Due to loan moratoriums and other government support, banks have been able to overcome this crisis over the past two years, but slowly those supports are phasing out. In my opinion, banks can hardly find any solution to this supply chain crisis. Due to this, I am cautiously optimistic about the banking sector.
Russia’s invasion of Ukraine, supply chain disruptions, record-high inflation, and tightening monetary policy are expected to make the U.S. economy fragile for another year or two. In addition, the ripple effects from slower growth among all the major economies worldwide will create additional pressure on the U.S. banking industry. A mild recession or stagflation cannot be ruled out. And this expectation of a probable recession may impact the financial sector in multiple ways. The coming months will be driven by a rise in deposit rates and lower demand for fresh loans. This will result in a gradual decline in liquidity and net interest rate margin. BTO, thus, may have to face the problem of lower margin and concurrent revenues of those banks in the short run.
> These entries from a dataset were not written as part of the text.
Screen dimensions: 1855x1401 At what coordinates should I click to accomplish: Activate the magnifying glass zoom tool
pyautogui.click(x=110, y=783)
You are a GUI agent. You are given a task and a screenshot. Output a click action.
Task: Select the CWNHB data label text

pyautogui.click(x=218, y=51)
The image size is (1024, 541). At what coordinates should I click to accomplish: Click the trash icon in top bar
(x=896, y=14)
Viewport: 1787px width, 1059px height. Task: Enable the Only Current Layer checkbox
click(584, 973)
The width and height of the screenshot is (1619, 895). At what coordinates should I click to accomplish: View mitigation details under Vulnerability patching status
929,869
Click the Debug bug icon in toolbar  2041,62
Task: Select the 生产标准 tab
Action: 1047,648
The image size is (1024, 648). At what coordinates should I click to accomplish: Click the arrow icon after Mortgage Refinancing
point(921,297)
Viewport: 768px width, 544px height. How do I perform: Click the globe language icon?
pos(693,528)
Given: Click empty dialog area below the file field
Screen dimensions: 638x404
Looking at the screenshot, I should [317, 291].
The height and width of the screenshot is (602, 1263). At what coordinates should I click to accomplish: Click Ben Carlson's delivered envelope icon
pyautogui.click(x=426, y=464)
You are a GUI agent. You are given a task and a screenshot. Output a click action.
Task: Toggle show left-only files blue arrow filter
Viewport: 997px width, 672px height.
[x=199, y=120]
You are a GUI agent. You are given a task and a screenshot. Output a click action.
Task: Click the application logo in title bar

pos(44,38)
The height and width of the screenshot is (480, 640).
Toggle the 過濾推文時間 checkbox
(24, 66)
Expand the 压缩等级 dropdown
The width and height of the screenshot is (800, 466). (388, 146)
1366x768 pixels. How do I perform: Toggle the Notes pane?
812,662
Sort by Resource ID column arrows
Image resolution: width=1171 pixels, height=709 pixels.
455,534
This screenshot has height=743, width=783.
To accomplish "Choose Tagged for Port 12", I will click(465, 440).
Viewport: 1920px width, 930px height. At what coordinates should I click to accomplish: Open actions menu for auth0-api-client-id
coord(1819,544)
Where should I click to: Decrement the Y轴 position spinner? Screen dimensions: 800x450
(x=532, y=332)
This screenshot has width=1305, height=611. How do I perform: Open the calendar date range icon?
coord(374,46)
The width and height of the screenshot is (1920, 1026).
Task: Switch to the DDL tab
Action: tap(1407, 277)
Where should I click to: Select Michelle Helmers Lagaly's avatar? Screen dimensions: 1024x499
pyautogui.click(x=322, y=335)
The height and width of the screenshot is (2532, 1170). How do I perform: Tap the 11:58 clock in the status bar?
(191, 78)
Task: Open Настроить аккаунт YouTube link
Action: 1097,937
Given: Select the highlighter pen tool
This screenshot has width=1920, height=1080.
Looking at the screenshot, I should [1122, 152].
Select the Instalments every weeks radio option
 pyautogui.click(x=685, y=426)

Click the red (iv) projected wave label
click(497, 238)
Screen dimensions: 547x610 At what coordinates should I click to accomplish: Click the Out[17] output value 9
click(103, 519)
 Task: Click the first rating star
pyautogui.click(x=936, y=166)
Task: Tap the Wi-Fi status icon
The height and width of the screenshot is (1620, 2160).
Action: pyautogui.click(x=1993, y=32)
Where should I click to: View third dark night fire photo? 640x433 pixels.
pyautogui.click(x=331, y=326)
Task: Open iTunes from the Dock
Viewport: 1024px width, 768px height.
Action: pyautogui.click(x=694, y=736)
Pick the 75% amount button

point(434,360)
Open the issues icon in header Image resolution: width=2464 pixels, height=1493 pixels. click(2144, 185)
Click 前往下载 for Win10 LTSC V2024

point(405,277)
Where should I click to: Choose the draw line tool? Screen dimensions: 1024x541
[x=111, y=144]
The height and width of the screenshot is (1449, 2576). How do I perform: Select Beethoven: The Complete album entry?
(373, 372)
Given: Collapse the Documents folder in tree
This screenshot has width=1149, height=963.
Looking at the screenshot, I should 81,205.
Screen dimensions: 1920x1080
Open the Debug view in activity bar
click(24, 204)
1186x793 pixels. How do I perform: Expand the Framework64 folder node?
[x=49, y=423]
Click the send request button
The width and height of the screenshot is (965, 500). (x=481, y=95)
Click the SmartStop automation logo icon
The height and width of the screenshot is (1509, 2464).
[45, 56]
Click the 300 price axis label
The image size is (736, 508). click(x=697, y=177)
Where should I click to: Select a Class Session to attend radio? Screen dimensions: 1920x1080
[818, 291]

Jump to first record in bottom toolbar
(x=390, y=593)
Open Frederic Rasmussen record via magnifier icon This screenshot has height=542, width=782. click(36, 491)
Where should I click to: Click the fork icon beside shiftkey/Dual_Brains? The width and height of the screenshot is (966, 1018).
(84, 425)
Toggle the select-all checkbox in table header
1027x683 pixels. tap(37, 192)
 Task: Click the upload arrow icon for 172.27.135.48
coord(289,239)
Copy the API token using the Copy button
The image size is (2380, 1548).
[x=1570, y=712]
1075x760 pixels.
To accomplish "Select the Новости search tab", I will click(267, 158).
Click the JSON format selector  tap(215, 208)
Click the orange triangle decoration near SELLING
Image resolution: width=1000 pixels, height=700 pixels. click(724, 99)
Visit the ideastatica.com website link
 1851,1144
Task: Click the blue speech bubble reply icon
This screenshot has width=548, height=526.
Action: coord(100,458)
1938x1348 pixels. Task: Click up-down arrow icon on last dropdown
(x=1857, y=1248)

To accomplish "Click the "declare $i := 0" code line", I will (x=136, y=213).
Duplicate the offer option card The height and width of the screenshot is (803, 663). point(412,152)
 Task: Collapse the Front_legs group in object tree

But John Hancock Financial Opportunities Fund has been consistent in generating strong total returns over the long-term. Long-term investors can thus hold their positions in BTO, as the fundamentals remain strong. In my opinion, the well-capitalized, diversified regional banks should weather the storms reasonably well. For the regional banks, capital ratios will converge with pre-pandemic levels, and mergers and acquisition (M&A) activities will spurge, which again will generate more value for their equity shares. Thus, the US banks will probably be able to tackle the temporary pressure on interest rate margin. Short term investors may wait for this stock to fall further, as lower income will probably hurt the yield.